Closing the gender pay gap continues to be high on the political agenda and routinely in the media spotlight. In an attempt to ‘close the gap’ the Government is placing employers under greater scrutiny and putting in place more onerous measures on them, such as mandatory gender pay gap reporting

The disparity at a national level between men and women’s pay is reducing but still stands at an alarming gap of 19% *. However, according to the Inquiry into Sex Discrimination in the Finance Sector compiled by the Equality and Human Rights Commission in 2009, the gender gap for full time workers stood at a huge 55% and the EHRC reported that no improvements appeared to have been made in the Sector.

HR professionals will know that gender pay reporting is not a new concept. Measures were put in place in 2010 with the introduction of the Equality Act 2010, which contains powers to make gender pay gap reporting mandatory. However, these powers were not utilised and instead a voluntary reporting approach was favoured. In 2011, the Government introduced the "Think, Act, Report" scheme, in an attempt to encourage employers to voluntarily publish gender pay information as part of a culture of transparency. This proved not to be particularly successful. Whilst over 200 employers signed up to the scheme, only a handful published information about their gender pay gap.


New measures are set to be enacted in Spring 2016 requiring employers with at least 250 employees to publish information about their gender pay gap within their business within 12 months, under the Small Business, Enterprise and Employment Act 2015. The precise details of these new measures have been subject to Government consultation, which was closed on 6 September 2015. We anticipate an update to be released soon, which will draw upon specific details, for example:

  • the data employers will be required to publish about pay, for instance, a detailed breakdown across the employer, e.g. by grade/job or full-time/part-time roles; and
  • where the information needs to be published, for example, on the employer’s website.

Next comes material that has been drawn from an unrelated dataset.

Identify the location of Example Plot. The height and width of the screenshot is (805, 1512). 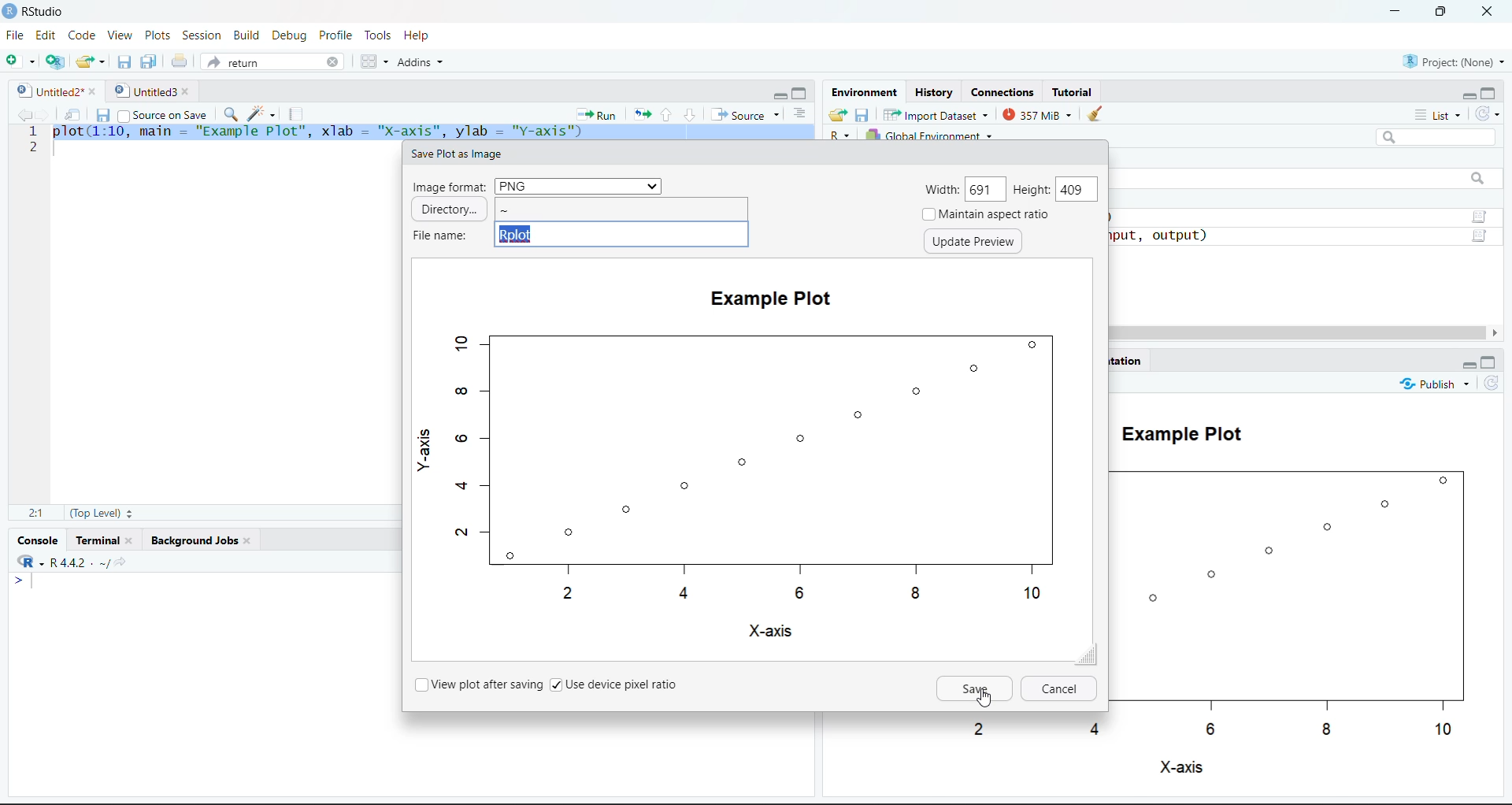
(1177, 431).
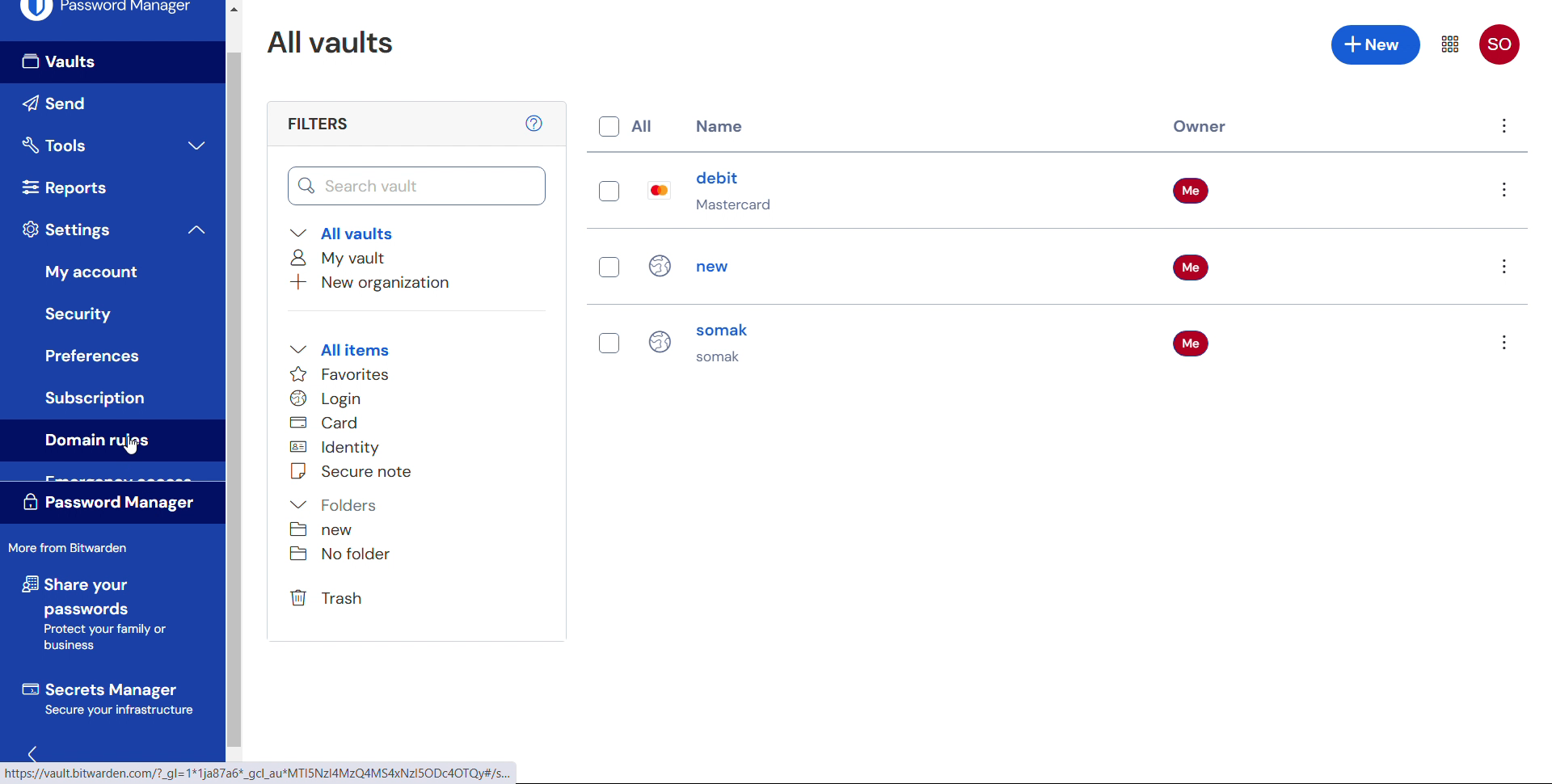  Describe the element at coordinates (660, 271) in the screenshot. I see `Icon for individual entries ` at that location.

The challenges will lie in collating the data and presenting it in a statistical format, which is compliant. However, carrying out a disclosable equal pay review and publishing an adverse gender pay gap could also have a number of significant and harmful implications for employers, which include:

  • reputational damage and negative publicity;
  • difficulty in attracting talent (especially amongst women);
  • disclosure of sensitive financial data; and
  • the risk of significant liability resulting from employee claims for equal pay.

The proposed penalty for non-compliance with the new measures is a relatively meagre fine of up to £5,000. However, the associated negative publicity and employment relations risks would likely be far more damaging.


Identifying problem areas early will allow them to be addressed discreetly as part of any annual salary review process before mandatory reporting comes into force. We recommend employers, particularly in the financial services industry, take the approach adopted by some of the big four accountancy practices who have pre-empted the change in the law and reviewed and reported on their pay gaps. Employers should be proactive and consider undertaking equal pay audits now to close the gaps that cannot be legally justified. Taking a proactive approach will allow employers to be on the “front foot” and reduce legal and commercial risks before this legislation comes into force.